NJ Judges Required to Ask Jurors Open-Ended Questions

By Michael Zerres

Erga v. Chalmers – Docket No. A-2632-12T4 – unpublished – Jury Selection/Voir Dire – decided July 16, 2014

This matter arises out of an auto accident trial, wherein the plaintiff sought reversal of a no-cause verdict after the Trial Court failed to ask Question Six from a set of sample jury questions set forth by the Administrative Office of the Courts in Directive #4-07.

During jury selection, the court informed counsel that it intended to ask Question Six in the reverse. Plaintiff’s counsel requested Question Six be read as it appeared in Directive #4-07, explaining that asking the question in the negative would not allow full and frank responses from potential jurors. Even though the defendant did not object to having Question Six read from Directive #4-07, the Court insisted on reading the question in reverse, claiming it would save the Court time during jury selection.

During voir dire, the Court did not ask Question Six, but instead asked potential jurors if they thought they could be fair. The plain language of Directive #4-07 acknowledges that certain information cannot be gleaned from simple yes/no responses.
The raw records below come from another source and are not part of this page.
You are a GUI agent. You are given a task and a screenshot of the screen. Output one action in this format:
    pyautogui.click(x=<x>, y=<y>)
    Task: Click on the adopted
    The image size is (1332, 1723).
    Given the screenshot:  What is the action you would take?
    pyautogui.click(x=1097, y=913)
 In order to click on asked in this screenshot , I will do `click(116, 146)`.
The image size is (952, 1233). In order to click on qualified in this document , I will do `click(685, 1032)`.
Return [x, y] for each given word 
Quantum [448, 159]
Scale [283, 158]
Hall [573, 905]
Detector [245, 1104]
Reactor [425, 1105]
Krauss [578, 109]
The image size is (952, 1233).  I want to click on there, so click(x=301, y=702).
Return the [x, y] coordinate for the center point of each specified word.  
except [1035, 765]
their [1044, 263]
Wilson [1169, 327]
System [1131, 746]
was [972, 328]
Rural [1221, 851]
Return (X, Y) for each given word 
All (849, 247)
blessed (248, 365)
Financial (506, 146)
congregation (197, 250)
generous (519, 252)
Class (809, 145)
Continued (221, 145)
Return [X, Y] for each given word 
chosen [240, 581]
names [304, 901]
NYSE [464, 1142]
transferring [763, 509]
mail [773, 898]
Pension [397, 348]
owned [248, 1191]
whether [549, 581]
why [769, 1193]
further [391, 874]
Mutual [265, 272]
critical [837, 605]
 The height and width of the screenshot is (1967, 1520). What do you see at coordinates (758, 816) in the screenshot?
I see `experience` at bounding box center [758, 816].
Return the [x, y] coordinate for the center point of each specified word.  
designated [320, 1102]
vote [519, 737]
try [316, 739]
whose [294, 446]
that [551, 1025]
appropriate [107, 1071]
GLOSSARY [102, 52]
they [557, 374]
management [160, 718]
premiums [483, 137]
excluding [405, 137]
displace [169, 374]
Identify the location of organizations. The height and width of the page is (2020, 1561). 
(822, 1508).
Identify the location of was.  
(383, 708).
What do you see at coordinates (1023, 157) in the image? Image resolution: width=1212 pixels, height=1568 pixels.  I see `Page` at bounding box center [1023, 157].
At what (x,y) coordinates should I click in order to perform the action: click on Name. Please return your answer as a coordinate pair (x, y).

Further, adding time onto jury selection was contemplated and deemed an acceptable price to pay for a fair jury.

Citing case law which held that Supreme Court Directives are binding on trial courts, the Appellate Division ruled that refusing to pose open-ended questions mandated by Directive #4-07 is presumptively unfair and warranted reversal. While the trial court may use its discretion to construct the phraseology of open-ended questions, it cannot use its discretion to refuse to ask any open-ended questions at all.